━━━ Text block ━━━

- Origin: Hanover, Germany
- Years active: 1998–present
- Labels: Stereo Deluxe Agogo Records
- Members: Ralf Droesemeyer Mark 'Foh' Wetzler
- Website: http://www.myspace.com/mohorizons

= Mo' Horizons =

Duo of DJs from Hanover, Germany

Mo' Horizons is a duo of DJs from Hanover, Germany. Their music can be described as a mixture of downtempo, acid-jazz, nu jazz, soul, funk, dub, trip hop, big beat, bossa nova, boogaloo and drum'n'bass. They first came to prominence on various compilation albums, including the Buddha Bar series. They are known for their extensive use of sampling and modern production techniques in Latin jazz. They are also known for recording a Portuguese version of the classic song "Hit the Road Jack".

Their tracks were remixed by many DJs, including Nicola Conte, Swag, Skeewiff, Bobby Hughes, Only Child and DJ Day.

━━━

:: Written request A ::
In the Mo' Horizons text, could you condense the paragraph beginning "Mo' Horizons is a duo of DJs" into a short bulleted list that keeps its main facts?
:: Written request B ::
Can you reproduce the Mo' Horizons text from "Mo' Horizons is" up to and including "and DJ Day.", substituting "Brazilian jazz" for "Latin jazz"?

━━━ Records provided ━━━

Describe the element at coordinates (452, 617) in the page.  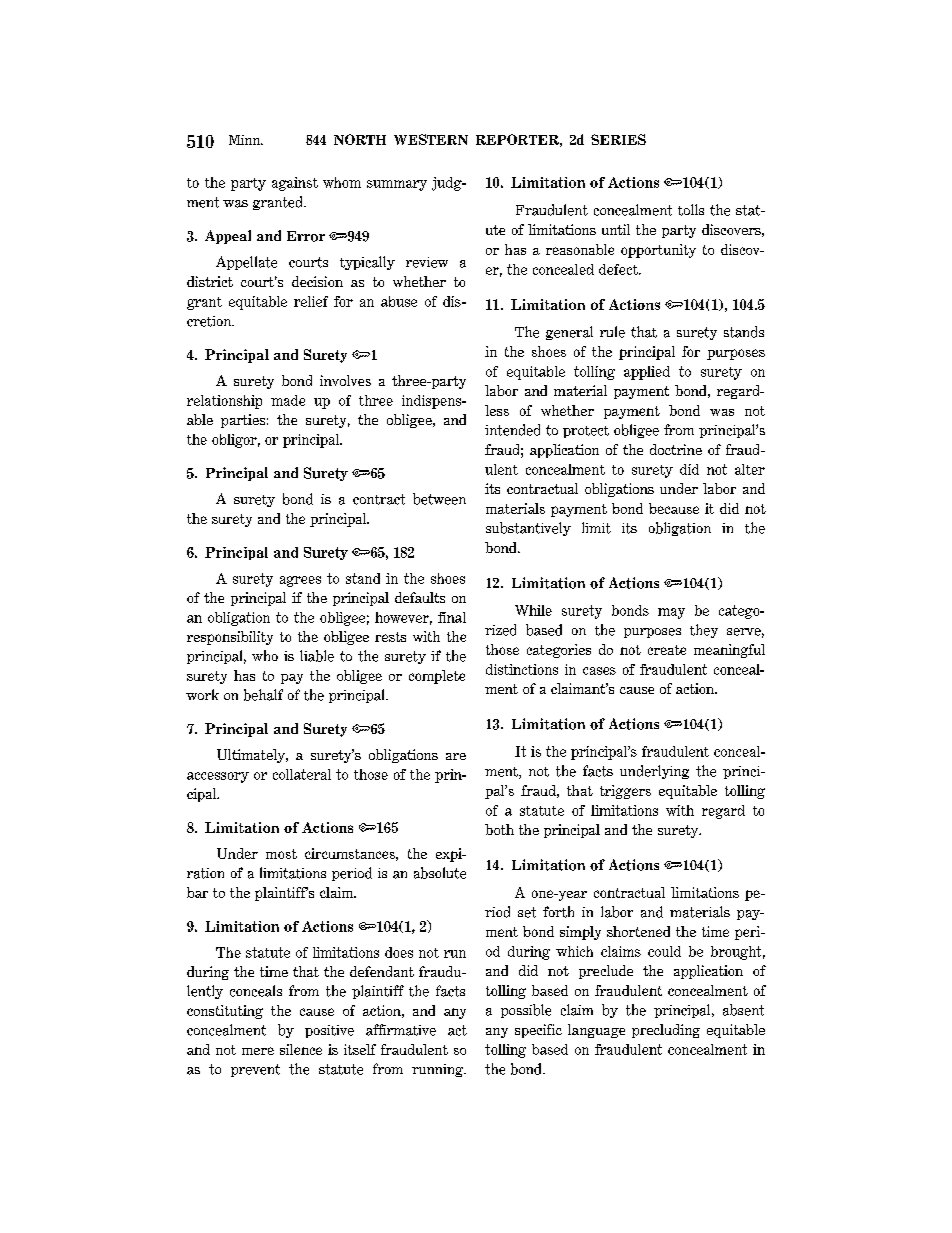
I see `final` at that location.
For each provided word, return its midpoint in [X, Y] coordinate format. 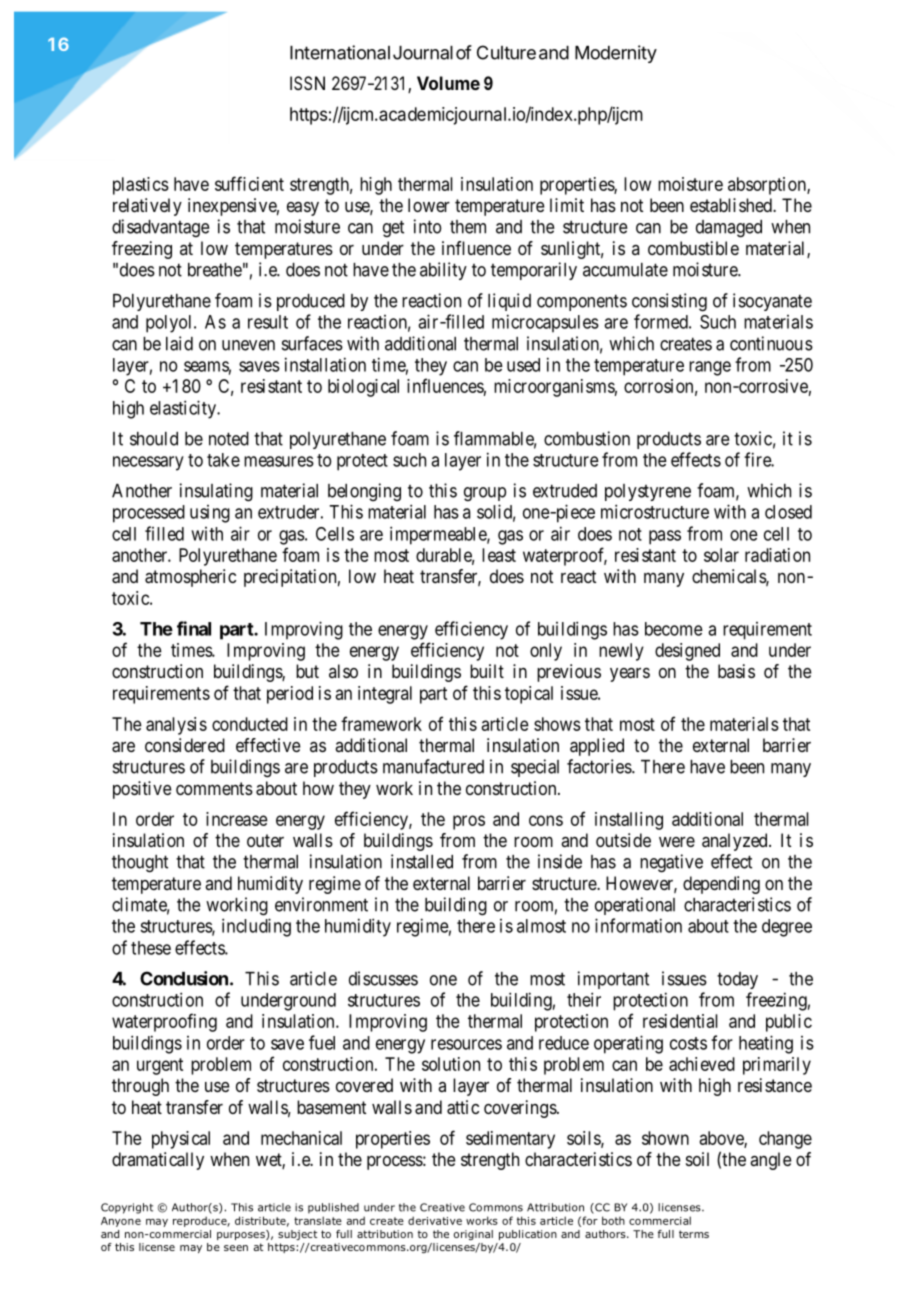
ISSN [307, 83]
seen [236, 1248]
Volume [448, 83]
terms [694, 1234]
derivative [435, 1220]
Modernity [616, 54]
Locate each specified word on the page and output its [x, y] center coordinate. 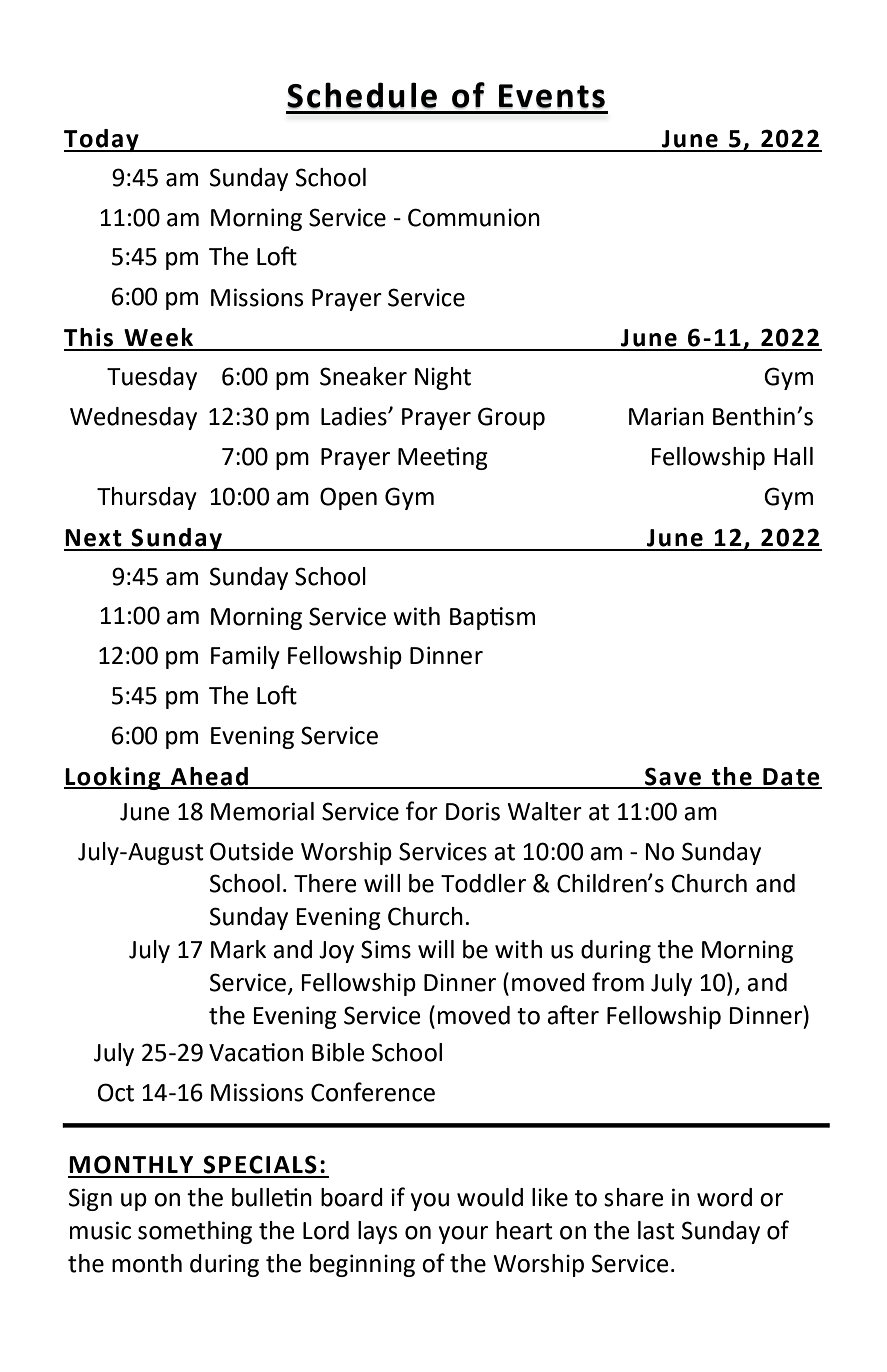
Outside [252, 851]
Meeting [443, 458]
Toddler [483, 883]
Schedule [362, 95]
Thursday [147, 498]
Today [102, 140]
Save [673, 777]
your [463, 1235]
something [195, 1232]
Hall [793, 456]
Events [552, 96]
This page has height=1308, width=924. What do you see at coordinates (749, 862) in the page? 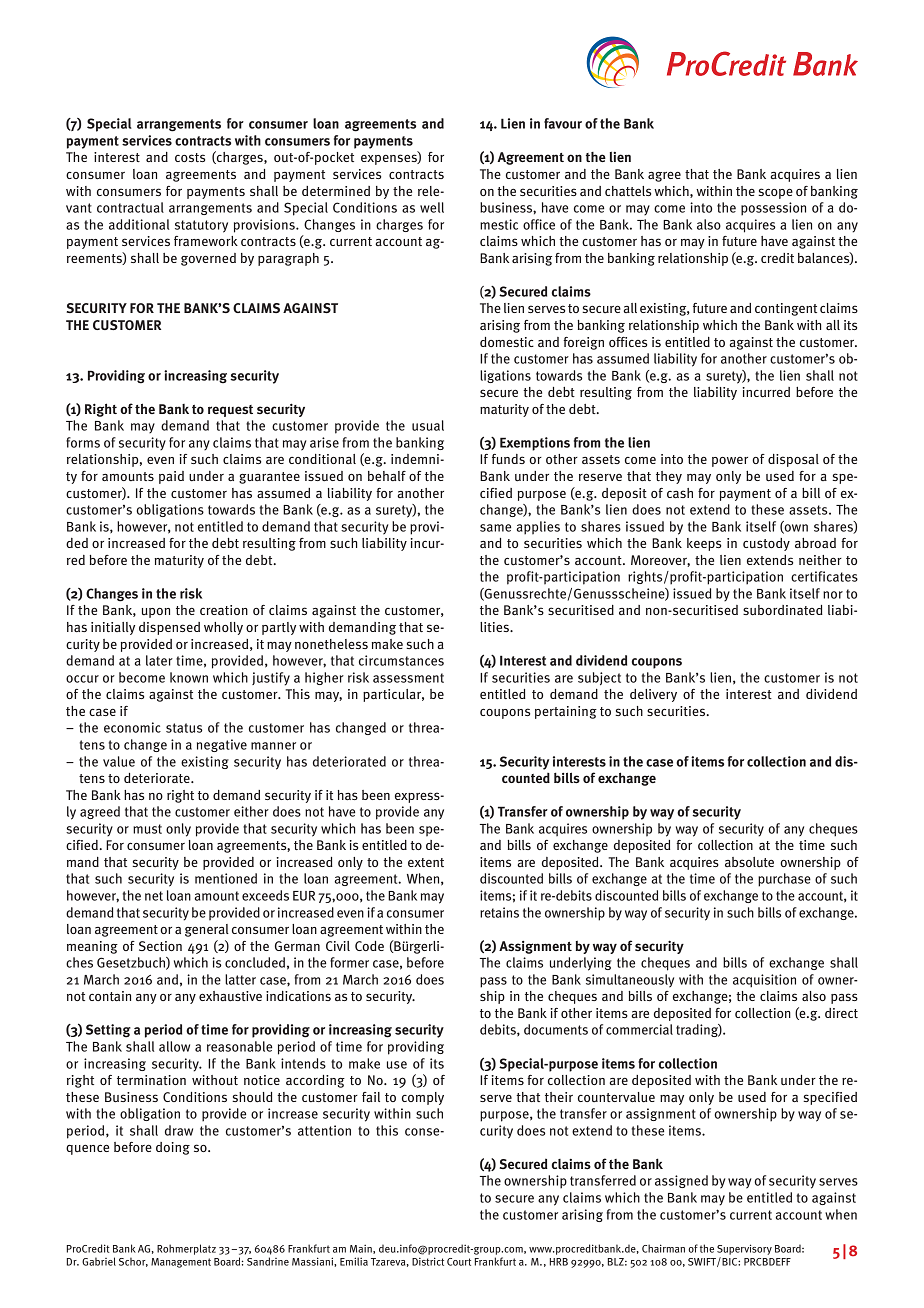
I see `absolute` at bounding box center [749, 862].
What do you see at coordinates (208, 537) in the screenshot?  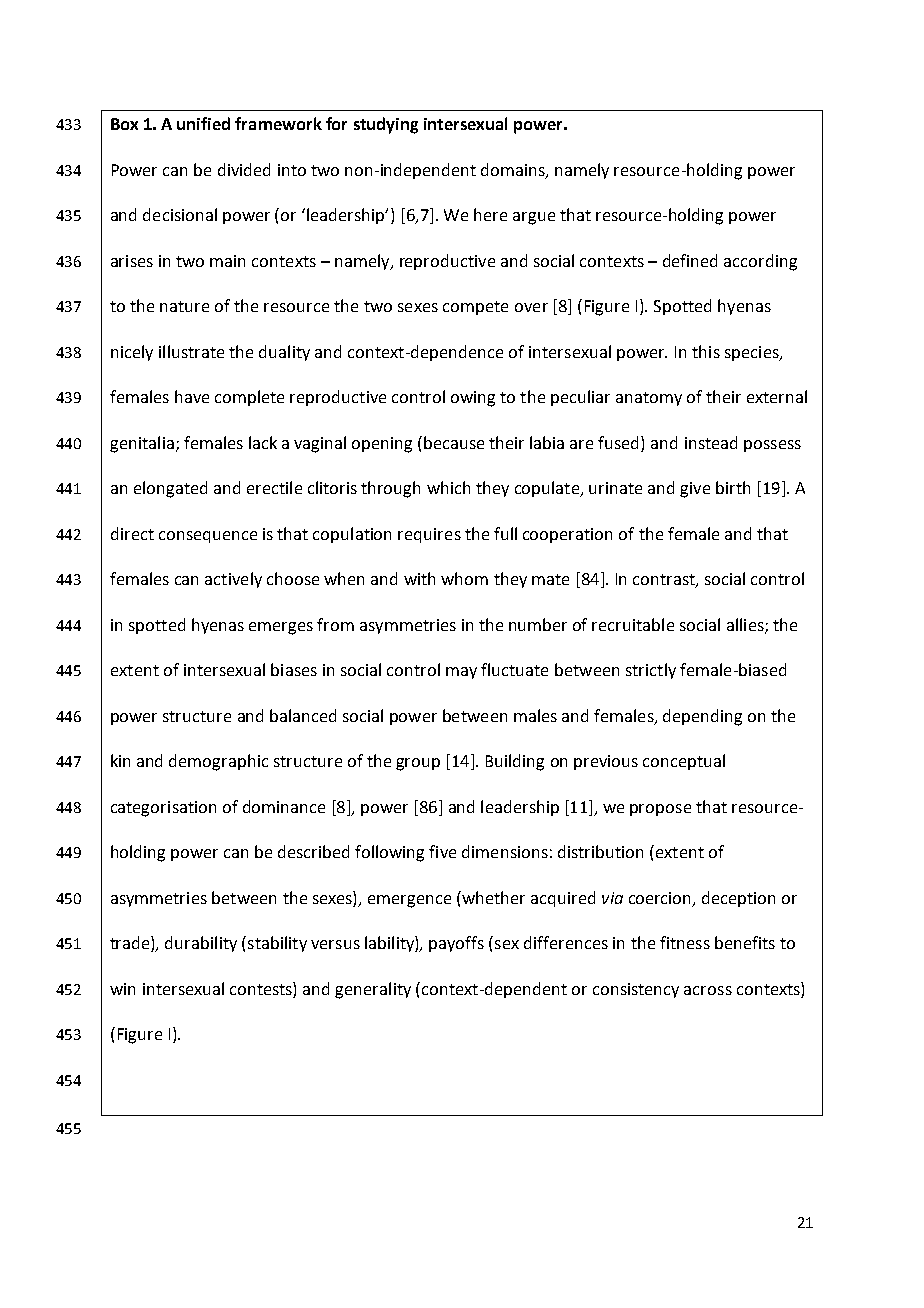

━━━

:: Correct output A ::
- Mo' Horizons is a DJ duo from Hanover, Germany.
- Their music mixes downtempo, acid-jazz, nu jazz, soul, funk, dub, trip hop, big beat, bossa nova, boogaloo and drum'n'bass.
- They first became prominent through compilation albums, including the Buddha Bar series.
- They are known for heavy sampling and modern production techniques in Latin jazz.
- They recorded a Portuguese version of "Hit the Road Jack".

:: Correct output B ::
Mo' Horizons is a duo of DJs from Hanover, Germany. Their music can be described as a mixture of downtempo, acid-jazz, nu jazz, soul, funk, dub, trip hop, big beat, bossa nova, boogaloo and drum'n'bass. They first came to prominence on various compilation albums, including the Buddha Bar series. They are known for their extensive use of sampling and modern production techniques in Brazilian jazz. They are also known for recording a Portuguese version of the classic song "Hit the Road Jack".

Their tracks were remixed by many DJs, including Nicola Conte, Swag, Skeewiff, Bobby Hughes, Only Child and DJ Day.